━━━━━ Reading text

Well, I had a little "extra" room on another circuit board I designed, so I used the "wasted" space for part 1 of my engine controller.

This is the first board. It contains the "brains" of the operation.. A PIC, a voltage regulator, a real time clock and crystal, some EEPROM, and a little extra hardware to drive an LCD display. This is kind of a general purpose controller board I can use for other projects besides the "roid controller. Here's the board and parts for the controller all lined up and ready to load...
http://sweetwatergems.weirdstuffwemake.com/geek/images/controller%20board_597.jpg


Board #2 will be the "muscle board", with MOSFET output drivers to control solenoids, relays, or valves to turn stuff on and off, and input buffering hardware for the assortment of inputs form the Listeroid and it's surroundings.  It's still to be designed.

I've also got a couple of temperature sensor boards set up. The "low temp" boards (up to 125C / 257F) use a MCP9800 temp sensor. That should be good for measuring coolant temp and engine shed temp.  The "high temp" board uses a MAX6675 sensor with a type K probe. That one can read up to 1024C/1875F for exhaust gas temperature.  Both temperature boards output serial temperature data and interface easily with the controller board.

━━━━━━━━━━
━━━━━ Data shown

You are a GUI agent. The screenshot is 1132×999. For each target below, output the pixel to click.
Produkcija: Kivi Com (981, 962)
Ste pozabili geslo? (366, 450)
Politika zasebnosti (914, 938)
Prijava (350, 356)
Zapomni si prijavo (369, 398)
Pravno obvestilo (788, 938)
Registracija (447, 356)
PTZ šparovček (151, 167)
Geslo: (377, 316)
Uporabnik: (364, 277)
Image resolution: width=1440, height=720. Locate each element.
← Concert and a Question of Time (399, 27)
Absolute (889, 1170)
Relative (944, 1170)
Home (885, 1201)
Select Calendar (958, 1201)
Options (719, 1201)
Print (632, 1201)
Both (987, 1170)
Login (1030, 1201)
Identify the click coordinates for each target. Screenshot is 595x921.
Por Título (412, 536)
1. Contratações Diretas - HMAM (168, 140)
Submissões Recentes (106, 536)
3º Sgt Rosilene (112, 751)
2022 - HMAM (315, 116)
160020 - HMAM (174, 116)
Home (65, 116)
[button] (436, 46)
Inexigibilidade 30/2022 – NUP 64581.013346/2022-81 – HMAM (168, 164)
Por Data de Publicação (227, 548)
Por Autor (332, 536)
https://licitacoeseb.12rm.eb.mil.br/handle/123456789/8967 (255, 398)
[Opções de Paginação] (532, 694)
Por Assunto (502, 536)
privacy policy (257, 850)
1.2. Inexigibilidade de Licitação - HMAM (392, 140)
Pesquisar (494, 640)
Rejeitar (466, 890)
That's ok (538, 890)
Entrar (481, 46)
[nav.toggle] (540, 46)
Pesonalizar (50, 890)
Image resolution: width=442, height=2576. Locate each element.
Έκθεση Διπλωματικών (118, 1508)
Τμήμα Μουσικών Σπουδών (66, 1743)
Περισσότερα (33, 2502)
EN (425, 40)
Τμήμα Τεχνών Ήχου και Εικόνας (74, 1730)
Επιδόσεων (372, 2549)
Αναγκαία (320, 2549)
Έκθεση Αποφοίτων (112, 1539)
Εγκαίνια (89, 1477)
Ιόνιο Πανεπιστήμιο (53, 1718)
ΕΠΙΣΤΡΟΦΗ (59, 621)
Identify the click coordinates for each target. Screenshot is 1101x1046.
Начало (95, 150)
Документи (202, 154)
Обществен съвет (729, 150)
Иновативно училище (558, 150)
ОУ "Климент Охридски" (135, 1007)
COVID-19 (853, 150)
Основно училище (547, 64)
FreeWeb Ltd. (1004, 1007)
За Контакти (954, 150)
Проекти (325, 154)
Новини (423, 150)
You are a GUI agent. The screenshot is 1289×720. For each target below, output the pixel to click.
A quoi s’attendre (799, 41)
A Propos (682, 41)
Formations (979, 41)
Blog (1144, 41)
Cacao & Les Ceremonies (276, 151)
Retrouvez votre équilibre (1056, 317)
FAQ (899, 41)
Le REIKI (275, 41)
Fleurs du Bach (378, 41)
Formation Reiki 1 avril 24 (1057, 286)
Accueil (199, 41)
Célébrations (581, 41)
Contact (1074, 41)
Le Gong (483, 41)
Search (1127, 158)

━━━━━━━━━━

▶ Required actions:
#1 Render this sentence from the engine controller post in Spanish: "That should be good for measuring coolant temp and engine shed temp."
#2 Reproduce the engine controller post word for word, from "Well, I had" up to and including "ready to load...".
The records have no role here.

▶ Exercise answers:
#1 Eso debería servir para medir la temperatura del refrigerante y la temperatura del cobertizo del motor.

#2
Well, I had a little "extra" room on another circuit board I designed, so I used the "wasted" space for part 1 of my engine controller.

This is the first board. It contains the "brains" of the operation.. A PIC, a voltage regulator, a real time clock and crystal, some EEPROM, and a little extra hardware to drive an LCD display. This is kind of a general purpose controller board I can use for other projects besides the "roid controller. Here's the board and parts for the controller all lined up and ready to load...